Segment Start: DATASET EXCERPTS

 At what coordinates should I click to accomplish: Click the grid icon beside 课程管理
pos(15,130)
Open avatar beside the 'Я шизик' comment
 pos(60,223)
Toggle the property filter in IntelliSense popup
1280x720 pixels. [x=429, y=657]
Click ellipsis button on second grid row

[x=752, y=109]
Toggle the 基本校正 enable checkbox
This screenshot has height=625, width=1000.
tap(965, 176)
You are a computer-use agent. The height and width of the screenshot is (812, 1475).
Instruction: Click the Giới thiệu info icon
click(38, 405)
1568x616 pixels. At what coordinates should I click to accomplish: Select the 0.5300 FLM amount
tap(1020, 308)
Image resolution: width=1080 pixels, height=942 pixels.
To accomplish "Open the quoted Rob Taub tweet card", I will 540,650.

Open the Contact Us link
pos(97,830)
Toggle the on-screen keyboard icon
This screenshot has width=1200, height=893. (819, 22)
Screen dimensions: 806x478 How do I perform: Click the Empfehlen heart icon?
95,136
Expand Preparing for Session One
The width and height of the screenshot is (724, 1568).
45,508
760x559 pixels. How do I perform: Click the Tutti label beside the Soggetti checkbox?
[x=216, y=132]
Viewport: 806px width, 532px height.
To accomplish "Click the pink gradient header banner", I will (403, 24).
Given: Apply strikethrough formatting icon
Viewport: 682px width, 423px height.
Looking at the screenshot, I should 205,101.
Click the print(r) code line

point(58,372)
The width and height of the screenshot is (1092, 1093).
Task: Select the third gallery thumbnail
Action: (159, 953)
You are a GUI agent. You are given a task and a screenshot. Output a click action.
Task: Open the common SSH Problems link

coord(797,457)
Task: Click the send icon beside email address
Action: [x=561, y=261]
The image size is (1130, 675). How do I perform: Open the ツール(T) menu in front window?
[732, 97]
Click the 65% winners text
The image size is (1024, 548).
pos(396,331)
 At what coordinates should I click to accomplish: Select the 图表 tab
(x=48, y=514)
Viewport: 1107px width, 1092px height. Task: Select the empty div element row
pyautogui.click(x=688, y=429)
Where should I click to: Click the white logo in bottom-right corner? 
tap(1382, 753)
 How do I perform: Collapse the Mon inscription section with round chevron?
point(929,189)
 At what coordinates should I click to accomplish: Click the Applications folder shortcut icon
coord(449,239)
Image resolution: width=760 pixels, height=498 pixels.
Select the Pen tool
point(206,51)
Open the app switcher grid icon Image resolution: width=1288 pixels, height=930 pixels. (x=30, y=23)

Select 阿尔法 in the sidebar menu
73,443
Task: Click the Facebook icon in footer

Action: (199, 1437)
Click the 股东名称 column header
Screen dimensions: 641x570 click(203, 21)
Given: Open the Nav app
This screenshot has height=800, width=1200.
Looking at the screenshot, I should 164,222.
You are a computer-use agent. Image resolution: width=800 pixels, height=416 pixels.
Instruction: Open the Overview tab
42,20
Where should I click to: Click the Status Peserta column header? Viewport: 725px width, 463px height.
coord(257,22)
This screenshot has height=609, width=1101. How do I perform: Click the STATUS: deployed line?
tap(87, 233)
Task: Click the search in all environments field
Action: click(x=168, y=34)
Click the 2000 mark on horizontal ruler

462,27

Segment End: DATASET EXCERPTS

#### WHAT IS BEING ASKED
Give again exactly, and only, the lines above starting at the one with "Toggle the on-screen keyboard icon" and ending at the one with "Expand Preparing for Session One".

#### ANSWER SECTION
Toggle the on-screen keyboard icon
This screenshot has width=1200, height=893. (819, 22)
Screen dimensions: 806x478 How do I perform: Click the Empfehlen heart icon?
95,136
Expand Preparing for Session One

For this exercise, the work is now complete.